Work instruction — Arrange every item below as a Markdown table with the columns "Row" and "Item", numbering each row and omitting blank lines.

***** Source material *****

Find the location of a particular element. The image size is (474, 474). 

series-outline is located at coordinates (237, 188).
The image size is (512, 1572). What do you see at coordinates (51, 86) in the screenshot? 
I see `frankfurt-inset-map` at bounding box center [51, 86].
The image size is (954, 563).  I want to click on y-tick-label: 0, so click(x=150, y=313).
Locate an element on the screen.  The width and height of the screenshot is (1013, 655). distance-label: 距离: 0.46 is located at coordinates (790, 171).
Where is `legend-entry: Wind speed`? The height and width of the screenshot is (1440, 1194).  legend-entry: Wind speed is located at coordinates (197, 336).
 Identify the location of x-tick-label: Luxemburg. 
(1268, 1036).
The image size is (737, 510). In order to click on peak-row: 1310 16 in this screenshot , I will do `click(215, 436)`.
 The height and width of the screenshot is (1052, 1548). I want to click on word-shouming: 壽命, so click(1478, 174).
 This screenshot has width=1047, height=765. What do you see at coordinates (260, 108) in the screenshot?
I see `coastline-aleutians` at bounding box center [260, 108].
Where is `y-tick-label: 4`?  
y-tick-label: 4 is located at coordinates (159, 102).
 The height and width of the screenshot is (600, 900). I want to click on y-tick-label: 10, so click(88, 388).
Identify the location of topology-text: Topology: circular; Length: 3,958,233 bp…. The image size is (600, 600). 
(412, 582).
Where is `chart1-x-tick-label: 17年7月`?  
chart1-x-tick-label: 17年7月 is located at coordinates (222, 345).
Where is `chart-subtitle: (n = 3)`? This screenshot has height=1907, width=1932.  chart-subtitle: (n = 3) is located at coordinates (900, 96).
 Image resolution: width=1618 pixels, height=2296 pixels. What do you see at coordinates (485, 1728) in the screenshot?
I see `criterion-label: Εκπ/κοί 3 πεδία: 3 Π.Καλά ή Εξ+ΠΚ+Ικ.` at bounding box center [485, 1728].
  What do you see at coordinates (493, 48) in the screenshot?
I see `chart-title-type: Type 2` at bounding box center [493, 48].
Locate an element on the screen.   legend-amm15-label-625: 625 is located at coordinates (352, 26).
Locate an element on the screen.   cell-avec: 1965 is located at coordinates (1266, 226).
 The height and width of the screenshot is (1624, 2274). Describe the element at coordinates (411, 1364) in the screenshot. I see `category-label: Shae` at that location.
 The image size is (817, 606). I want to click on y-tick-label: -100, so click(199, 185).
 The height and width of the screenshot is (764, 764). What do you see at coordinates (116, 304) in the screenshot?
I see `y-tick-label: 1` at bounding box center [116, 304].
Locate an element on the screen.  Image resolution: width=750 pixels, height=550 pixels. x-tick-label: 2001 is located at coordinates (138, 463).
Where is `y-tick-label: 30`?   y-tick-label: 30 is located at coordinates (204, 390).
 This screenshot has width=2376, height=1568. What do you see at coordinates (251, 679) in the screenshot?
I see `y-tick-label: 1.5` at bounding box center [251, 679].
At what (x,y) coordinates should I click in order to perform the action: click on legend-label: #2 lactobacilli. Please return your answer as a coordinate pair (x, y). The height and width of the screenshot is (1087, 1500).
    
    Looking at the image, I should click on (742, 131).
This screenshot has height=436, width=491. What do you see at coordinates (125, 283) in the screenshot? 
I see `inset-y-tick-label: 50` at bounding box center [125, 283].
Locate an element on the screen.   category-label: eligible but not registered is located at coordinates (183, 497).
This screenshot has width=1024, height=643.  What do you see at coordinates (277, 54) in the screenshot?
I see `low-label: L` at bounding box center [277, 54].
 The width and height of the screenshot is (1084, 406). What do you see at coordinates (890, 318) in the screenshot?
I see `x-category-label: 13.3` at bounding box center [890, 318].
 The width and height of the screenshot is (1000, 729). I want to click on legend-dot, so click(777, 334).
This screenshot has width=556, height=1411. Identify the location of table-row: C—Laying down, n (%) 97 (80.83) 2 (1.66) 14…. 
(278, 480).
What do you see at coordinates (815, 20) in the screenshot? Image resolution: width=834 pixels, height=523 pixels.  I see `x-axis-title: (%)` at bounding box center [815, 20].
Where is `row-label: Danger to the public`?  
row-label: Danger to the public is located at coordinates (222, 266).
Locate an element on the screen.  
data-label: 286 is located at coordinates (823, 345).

*****

Solution below —
| Row | Item |
|---|---|
| 1 | Find the location of a particular element. The image size is (474, 474).  |
| 2 | series-outline is located at coordinates (237, 188). |
| 3 | The image size is (512, 1572). What do you see at coordinates (51, 86) in the screenshot?  |
| 4 | I see `frankfurt-inset-map` at bounding box center [51, 86]. |
| 5 | The image size is (954, 563).  I want to click on y-tick-label: 0, so click(x=150, y=313). |
| 6 | Locate an element on the screen.  The width and height of the screenshot is (1013, 655). distance-label: 距离: 0.46 is located at coordinates (790, 171). |
| 7 | Where is `legend-entry: Wind speed`? The height and width of the screenshot is (1440, 1194).  legend-entry: Wind speed is located at coordinates (197, 336). |
| 8 |  Identify the location of x-tick-label: Luxemburg.  |
| 9 | (1268, 1036). |
| 10 | The image size is (737, 510). In order to click on peak-row: 1310 16 in this screenshot , I will do `click(215, 436)`. |
| 11 |  The height and width of the screenshot is (1052, 1548). I want to click on word-shouming: 壽命, so click(1478, 174). |
| 12 |  This screenshot has width=1047, height=765. What do you see at coordinates (260, 108) in the screenshot? |
| 13 | I see `coastline-aleutians` at bounding box center [260, 108]. |
| 14 | Where is `y-tick-label: 4`?   |
| 15 | y-tick-label: 4 is located at coordinates (159, 102). |
| 16 |  The height and width of the screenshot is (600, 900). I want to click on y-tick-label: 10, so click(88, 388). |
| 17 | Identify the location of topology-text: Topology: circular; Length: 3,958,233 bp…. The image size is (600, 600).  |
| 18 | (412, 582). |
| 19 | Where is `chart1-x-tick-label: 17年7月`?   |
| 20 | chart1-x-tick-label: 17年7月 is located at coordinates (222, 345). |
| 21 | Where is `chart-subtitle: (n = 3)`? This screenshot has height=1907, width=1932.  chart-subtitle: (n = 3) is located at coordinates (900, 96). |
| 22 |  Image resolution: width=1618 pixels, height=2296 pixels. What do you see at coordinates (485, 1728) in the screenshot? |
| 23 | I see `criterion-label: Εκπ/κοί 3 πεδία: 3 Π.Καλά ή Εξ+ΠΚ+Ικ.` at bounding box center [485, 1728]. |
| 24 |   What do you see at coordinates (493, 48) in the screenshot? |
| 25 | I see `chart-title-type: Type 2` at bounding box center [493, 48]. |
| 26 | Locate an element on the screen.   legend-amm15-label-625: 625 is located at coordinates (352, 26). |
| 27 | Locate an element on the screen.   cell-avec: 1965 is located at coordinates (1266, 226). |
| 28 |  The height and width of the screenshot is (1624, 2274). Describe the element at coordinates (411, 1364) in the screenshot. I see `category-label: Shae` at that location. |
| 29 |  The image size is (817, 606). I want to click on y-tick-label: -100, so click(199, 185). |
| 30 |  The height and width of the screenshot is (764, 764). What do you see at coordinates (116, 304) in the screenshot? |
| 31 | I see `y-tick-label: 1` at bounding box center [116, 304]. |
| 32 | Locate an element on the screen.  Image resolution: width=750 pixels, height=550 pixels. x-tick-label: 2001 is located at coordinates (138, 463). |
| 33 | Where is `y-tick-label: 30`?   y-tick-label: 30 is located at coordinates (204, 390). |
| 34 |  This screenshot has width=2376, height=1568. What do you see at coordinates (251, 679) in the screenshot? |
| 35 | I see `y-tick-label: 1.5` at bounding box center [251, 679]. |
| 36 | At what (x,y) coordinates should I click in order to perform the action: click on legend-label: #2 lactobacilli. Please return your answer as a coordinate pair (x, y). The height and width of the screenshot is (1087, 1500). |
| 37 |     Looking at the image, I should click on (742, 131). |
| 38 | This screenshot has height=436, width=491. What do you see at coordinates (125, 283) in the screenshot?  |
| 39 | I see `inset-y-tick-label: 50` at bounding box center [125, 283]. |
| 40 | Locate an element on the screen.   category-label: eligible but not registered is located at coordinates (183, 497). |
| 41 | This screenshot has width=1024, height=643.  What do you see at coordinates (277, 54) in the screenshot? |
| 42 | I see `low-label: L` at bounding box center [277, 54]. |
| 43 |  The width and height of the screenshot is (1084, 406). What do you see at coordinates (890, 318) in the screenshot? |
| 44 | I see `x-category-label: 13.3` at bounding box center [890, 318]. |
| 45 |  The width and height of the screenshot is (1000, 729). I want to click on legend-dot, so click(777, 334). |
| 46 | This screenshot has width=556, height=1411. Identify the location of table-row: C—Laying down, n (%) 97 (80.83) 2 (1.66) 14….  |
| 47 | (278, 480). |
| 48 | What do you see at coordinates (815, 20) in the screenshot? Image resolution: width=834 pixels, height=523 pixels.  I see `x-axis-title: (%)` at bounding box center [815, 20]. |
| 49 | Where is `row-label: Danger to the public`?   |
| 50 | row-label: Danger to the public is located at coordinates (222, 266). |
| 51 | Locate an element on the screen.   |
| 52 | data-label: 286 is located at coordinates (823, 345). |